そして春秋のことを語り出し、春霞が趣深く空ものどかに霞み、月の面もそれほど明るくなく遠く流れるように見えるところに琵琶の風香調をゆるやかに弾き鳴らすのはたいそうすばらしい、また秋になって月がたいそう明るく、空は霧がかかっていても手に取るばかりに澄みわたり、風の音や虫の声を取り集めた心地がするところに箏の琴をかき鳴らし横笛を吹きすますのは、春がなんだと思われる、いや、そうかと思えば、冬の夜、空まで冴えわたり雪が降り積もって光り合うところに篳篥が震え出るのは、春も秋もみな忘れてしまう、と語り続けて、どちらにお心がとまるか、と問う。同席の人が秋の夜に心を寄せて答えたので、作者は同じようには言うまいと思って一首を答えた。相手はそれを繰り返し口ずさみ、では秋の夜はお捨てになったのですね、と言って一首を返す。すると秋に心を寄せた人がまた一首を詠んだ。相手はたいそう興じ、思い迷った様子で、唐土でも昔から春秋の定めはできないというのに、これほどお分けになったお心には理由があるのでしょう、と述べ、斎宮の御裳着の勅使として下ったとき、降り積もった雪に月が明るく、円融院の御代から仕えていた人が神さびた気配で古い話をし、よく調べた琵琶を差し出したことがこの世のこととも思われなかったと語り、以来、冬の雪の夜こそ心にしみると言う。今宵からは暗い闇の夜の時雨も心にしみるでしょう、斎宮の雪の夜に劣る気もしません、などと言って別れた。
誰と知られまいと思っていたが、翌年の八月、内裏に参られる折、一晩じゅう殿上で管絃の遊びがあり、この人が伺候していたとも知らず、その夜は下で明かして細殿の遣戸を押し開けて外を見ていると、暁方の月があるかなきかに趣深い。沓の音がして読経する人があり、その人が遣戸口に立ちどまって物を言うので答えると、相手はふと思い出して、あの時雨の夜が片時も忘れられず恋しい、と言う。長々と答えられる時ではないので、作者は一首を言いさし、人々がまた来合わせたのでそのまま滑り入り、その夜のうちに退出した。同席していた人を尋ねて返しをしたなどと、後になって聞く。あのときのような時雨であれば、琵琶の音を覚えているかぎり弾いて聞かせよう、とのことだと聞いて、作者はゆかしく思い、しかるべき折を待つが、まったくない。

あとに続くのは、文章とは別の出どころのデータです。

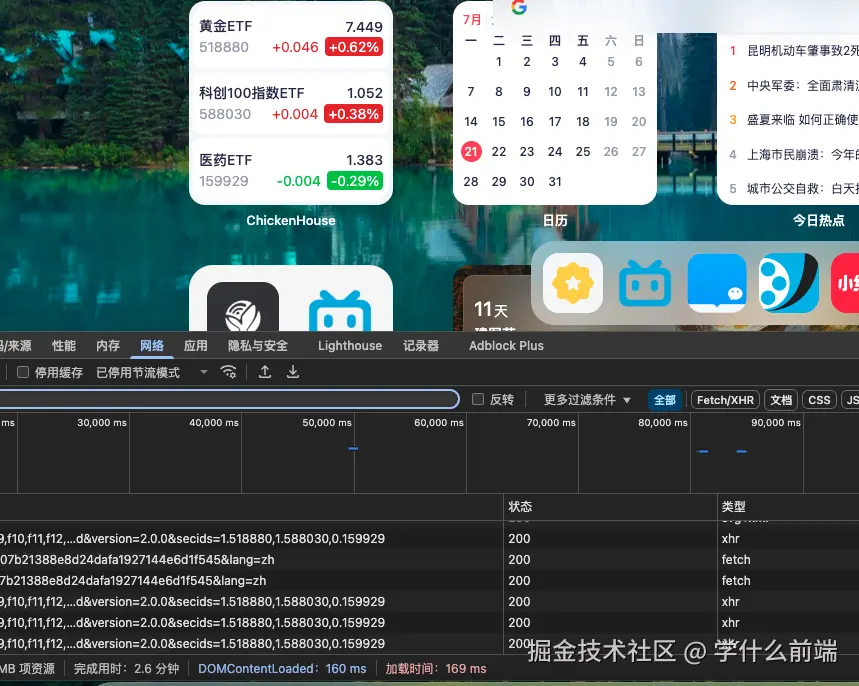The image size is (859, 686).
Task: Check the 反转 (invert) filter checkbox
Action: (x=478, y=399)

春ごろ、のどやかな夕方に、参上したと聞いて、その夜同席した人といざり出たが、外にも人々が参り、内にもいつもの人々がいるので、出かけては入ってしまう。あの人もそう思ったのだろうか、しめやかな夕暮れを見計らって参上したのに、騒がしかったので退出するらしい。そこで一首を贈っただけで終わってしまった。あの人の人柄もたいそう実直で世間並みでない人なので、その人はどうしている、あの人はどうしている、などと尋ねることもなく過ぎてしまった。
作者は菅原孝標女。作者たちと語らった殿上人については、原文に名が記されていない。「秋に心を寄せたる人」「もろともなりし人」は同席していた同僚の女房で、いずれも名は記されていない。不断経は昼夜絶やさずに経を読み続ける法会、風香調は琵琶の調子の一つ、篳篥は雅楽に用いる縦笛である。斎宮は伊勢神宮に奉仕する未婚の内親王
女王、円融院は円融天皇を指す。
十月の初めごろの、時雨の降る暗い夜。宮の御所の戸口である。
もともと秋の夜に心を寄せて答えていたところへ、作者が春を選び、相手までもが春の夜を形見にしようと言い出したので、ひとり取り残された形になったことが、この歌の直接の契機である。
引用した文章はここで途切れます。